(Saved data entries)
-- Opening Marker --

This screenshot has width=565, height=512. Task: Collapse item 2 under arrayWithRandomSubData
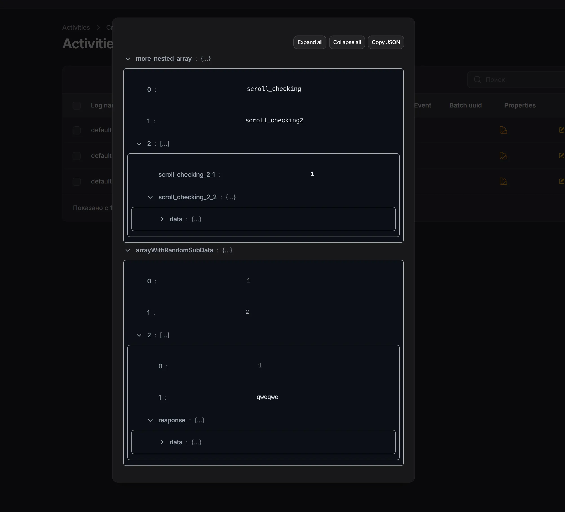click(x=139, y=336)
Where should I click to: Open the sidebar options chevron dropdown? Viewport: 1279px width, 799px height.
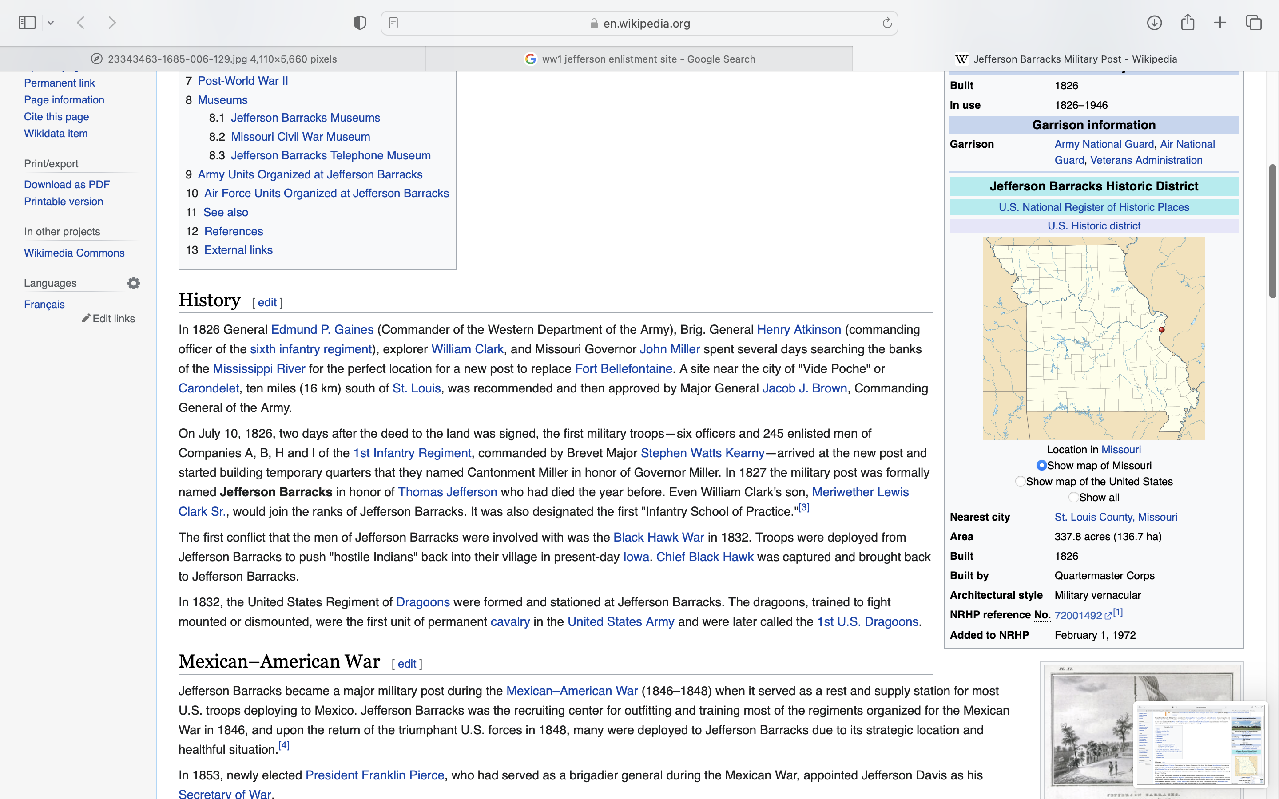(x=51, y=23)
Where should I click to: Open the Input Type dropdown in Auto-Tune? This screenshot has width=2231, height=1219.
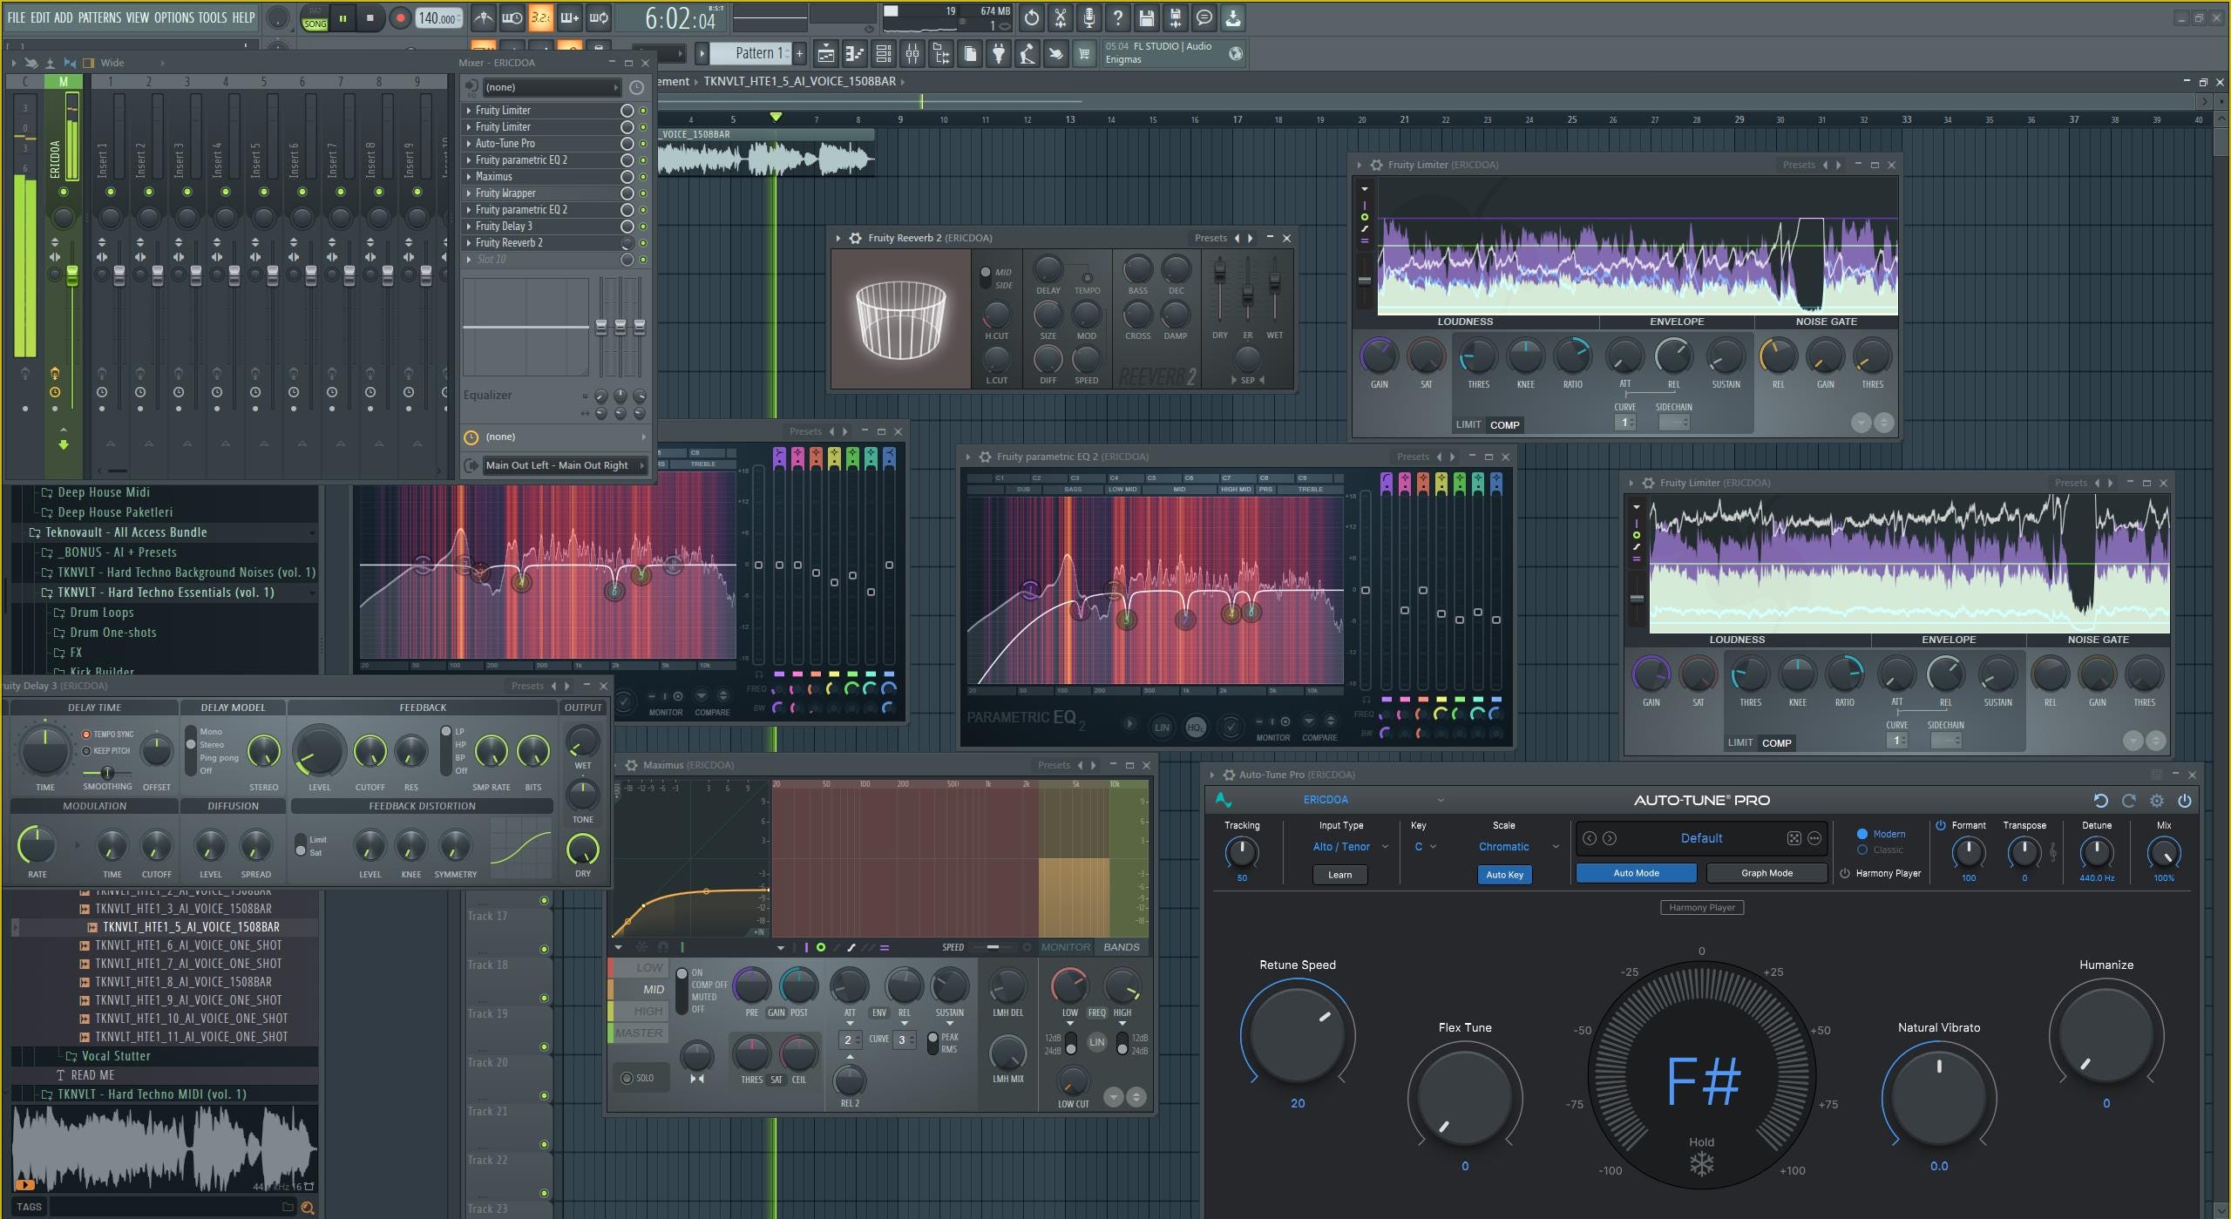point(1339,846)
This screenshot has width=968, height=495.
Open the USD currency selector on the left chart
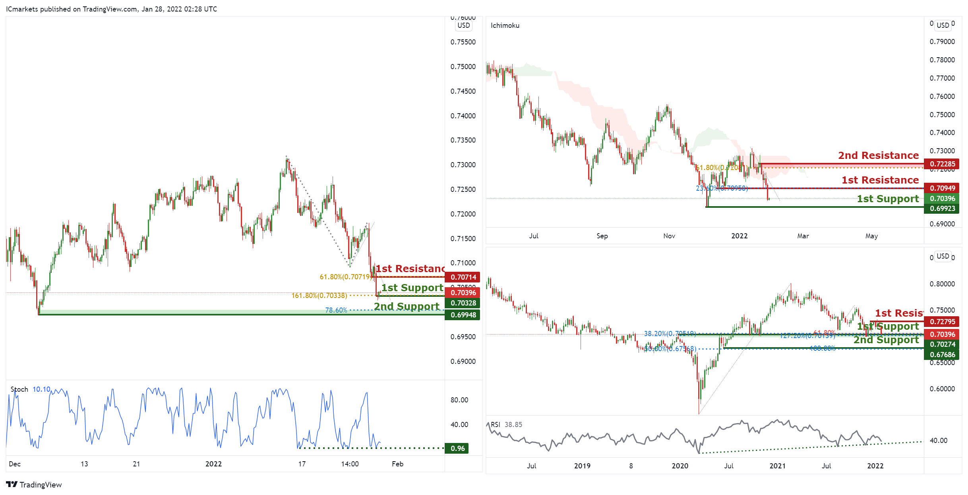click(463, 25)
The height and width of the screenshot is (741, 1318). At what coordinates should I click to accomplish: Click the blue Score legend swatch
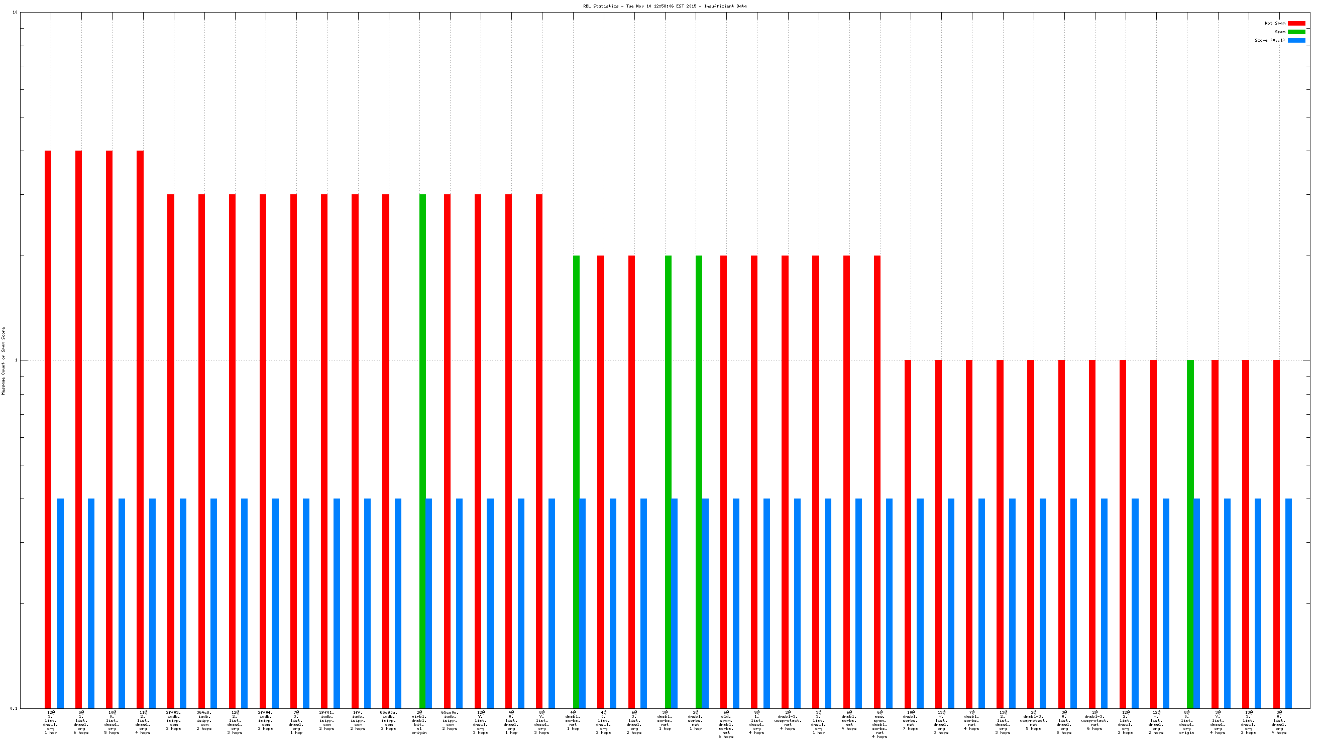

-- Closing Marker --

*EXERCISE BRIEF*: Copy nothing but the lines from the line holding "This screenshot has width=968, height=495." through the last line of the entries, exactly, while leaving out the pictures.

*SOLUTION*:
This screenshot has width=968, height=495.
Open the USD currency selector on the left chart
click(463, 25)
The height and width of the screenshot is (741, 1318). At what coordinates should I click to accomplish: Click the blue Score legend swatch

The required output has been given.